Where Should EQ Pedals Go In The Signal Chain?
EQ pedals can go anywhere in the signal chain. That being said, I would typically opt to put an EQ pedal near the front of the chain unless it is needed elsewhere.
EQ, in many cases, is a tool used in mixing. When mixing guitar and bass in the studio or in live settings, the signal has already gone through a list of units.
For example, a signal from a guitar could pass through the following:
- Effect pedals before the amp
- The guitar amplifier’s preamp
- Effects in the amp’s effects loop
- The guitar amplifier’s power amplifier
- The cabinet’s speaker
- The air
- Into a microphone
- Through a microphone preamp
- Into the mixing console
That not to mention all the cable that connects the electronics mentioned above together.
If EQ is used in this part of the signal chain, it can certainly be used elsewhere to improve the signal quality and clarity.
EQ pedals often work best when put in-line after an effect pedal that really alters the character of the signal. These pedals, notable distortion, fuzz and synth pedals, may benefit from some extra tone shaping made possible by a dedicated EQ.
That being said, EQ pedals can work well at any stage of the signal chain before the guitar amp’s power amplifier. Try putting EQ pedals before the amp’s input (pre-preamp) and in the amp’s effect loop (post-preamp).
Related article: How To Order Guitar/Bass Pedals (Ultimate Signal Flow Guide)
Do guitar effects pedals work with bass guitar? Guitar effects will typically work well with bass guitar signals and vice versa. Some pedals are designed specifically for a certain instrument but will still work with other instruments, though results may vary. The harmonic profiles or guitar and bass signal are similar enough to not cause significant issues in most pedals.
Related article: Do Guitar Effects Pedals Work With Bass Guitar?
What order should effects pedals go in?
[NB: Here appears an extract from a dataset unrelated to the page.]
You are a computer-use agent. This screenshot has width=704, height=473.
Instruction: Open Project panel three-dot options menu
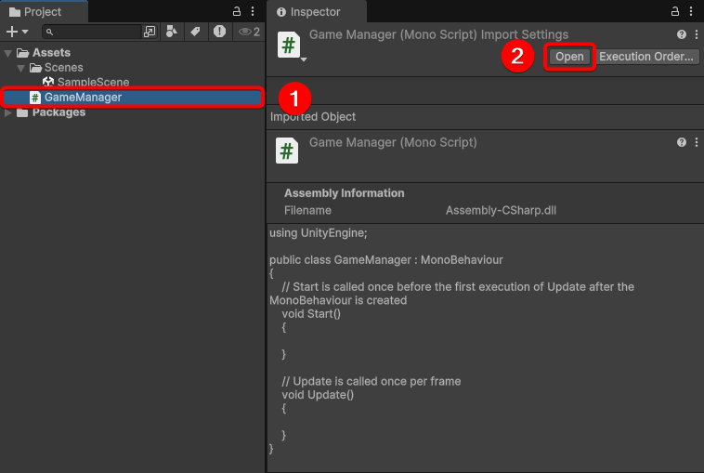coord(254,12)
Though there are no hard rules in music and art, the typical order of guitar effects pedals for optimal signal flow is as follows:
- Utility Pedals: tuners, buffers, and switcher pedals.
- Dynamics pedals: compressors, filters, pitch-shifters, and volume pedals.
- Gain-based pedals: boost, overdrive, distortion and fuzz pedals.
- Modulation effects pedals: chorus, flanger, phaser and other modulation pedals.
- Time-based effects pedals: delay and reverb pedals
*Volume pedals can go anywhere in the effects chain.